In our exercise, the sequence begins with 5, and the next term is expressed as \( 5^{c+1} \).

• First Term: \( 5^1 \)
• Second Term: \( 5^{c+1} \)

So, the common ratio \( r \) is \( \frac{5^{c+1}}{5^1} \). Using the properties of exponents, this simplifies to \( 5^c \).
The common ratio tells us how the sequence grows, as each term is the previous term multiplied by \( 5^c \). Knowing this ratio is crucial for predicting future terms in the sequence.

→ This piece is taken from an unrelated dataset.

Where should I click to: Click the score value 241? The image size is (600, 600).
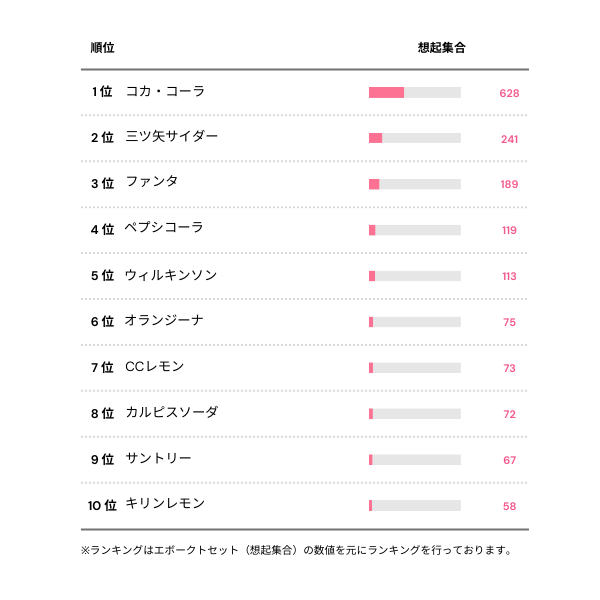[x=509, y=139]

The **nth term formula** provides a way to calculate any term in the sequence without listing all the terms before it. This shortcut is defined by the formula: \[ a_n = a_1 \times r^{n-1} \]Where:

• \( a_n \) is the nth term
• \( a_1 \) is the first term
• \( r \) is the common ratio
• \( n \) is the term number

In the given sequence, the first term \( a_1 \) is 5, and the common ratio \( r \) is \( 5^c \).
When we substitute these into the formula, we derive that the nth term \( a_n \) is:\[ a_n = 5^1 \times (5^c)^{n-1} = 5^{cn-c+1} \]This expression allows you to find any term directly, knowing the common ratio and the position of the term in the sequence.

Calculating specific terms like the **fifth term** in a geometric sequence involves using the nth term formula we discussed. You first identify the position of the term you want, in this case, as the fifth term (\( n = 5 \)).
Here’s how it plays out:

• First Term (\( a_1 \)): 5
• Common Ratio (\( r \)): \( 5^c \)
• Term Position (\( n \)): 5

Substitute these into our formula to find the fifth term:\[ a_5 = 5 \times (5^c)^{4} = 5 \times 5^{4c} = 5^{4c+1} \]The calculated fifth term, \( 5^{4c+1} \), relies on the sequence's growth pattern encoded in the common ratio and reflects the compounding effect over five positions. Simply using this formula saves time and ensures you calculate the term accurately.